Preparedness support and mutual assistance

Topic description

ExpectedOutcome:

• preparedness support services
• threat assessment and risk assessment services
• risk monitoring services
• mutual assistance among Member States

This mechanism aims to complement and not duplicate efforts by Member States and those at Union level to increase the level of protection and resilience to cyber threats, by assisting Member States in their efforts to improve the preparedness for cyber threats and incidents by providing them with knowledge and expertise.

The mechanism should also support mutual assistance between Member States for both preparedness and incident response actions.

The provision of preparedness support services (ex-ante) shall include activities listed below:

1. Support for testing of essential entities operating critical infrastructure for potential vulnerabilities.

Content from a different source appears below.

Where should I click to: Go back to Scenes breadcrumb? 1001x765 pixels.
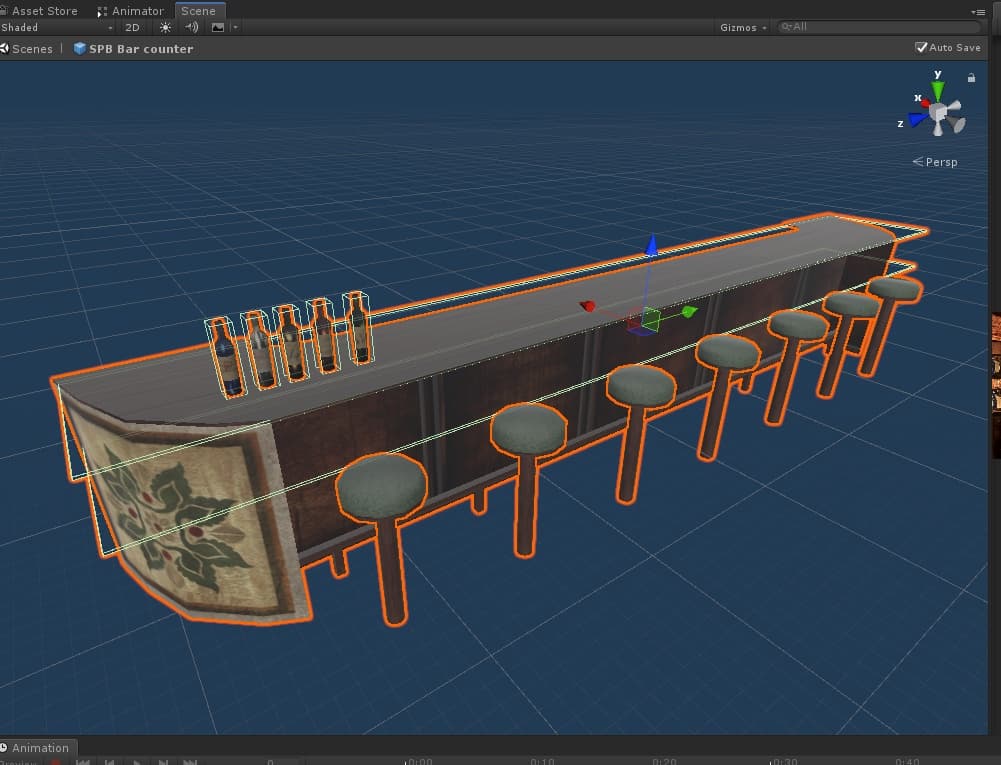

• Development of penetration testing scenarios for MS cybersecurity infrastructure (including infrastructure of Operators of Essential Services, Digital Service Providers and Governmental entities). The proposed scenarios should cover Networks, Applications, Virtualization solutions, Cloud solutions, Industrial Control systems, and IoT.
• Support for conducting testing of essential entities operating critical infrastructure for potential vulnerabilities.
• Support the deployment of digital tools and infrastructures supporting the execution of testing scenarios and for conducting exercises such as the development of standardised cyber-ranges or other testing facilities, able to mimic features of critical sectors (e.g., energy sector, transport sector etc.) to facilitate the execution of cyber-exercises, in particular within cross-border scenarios where relevant.
• Evaluation and/or testing of MS cybersecurity capabilities (including capabilities to prevent, detect and respond to incidents).
• Consulting services, providing recommendations on how to improve infrastructure security and capabilities.

1. Support for threat assessment and risk assessment.

• Threat Assessment process implementation and life cycle.
• Customised risk scenarios analysis.

1. Risk monitoring service.

• Specific continuous risk monitoring such as attack surface monitoring, risk monitoring of assets and vulnerabilities.

Preparedness actions should benefit entities in NIS2 (Directive (EU) 2022/2555) sectors (e.g., energy, transport, banking…) and entities in other relevant sectors, as well as including SMEs and start-ups. Also within scope are actions for mutual assistance among Member States, i.e., tailored and targeted short-term assistance upon request and depending on the specific needs arising from an incident.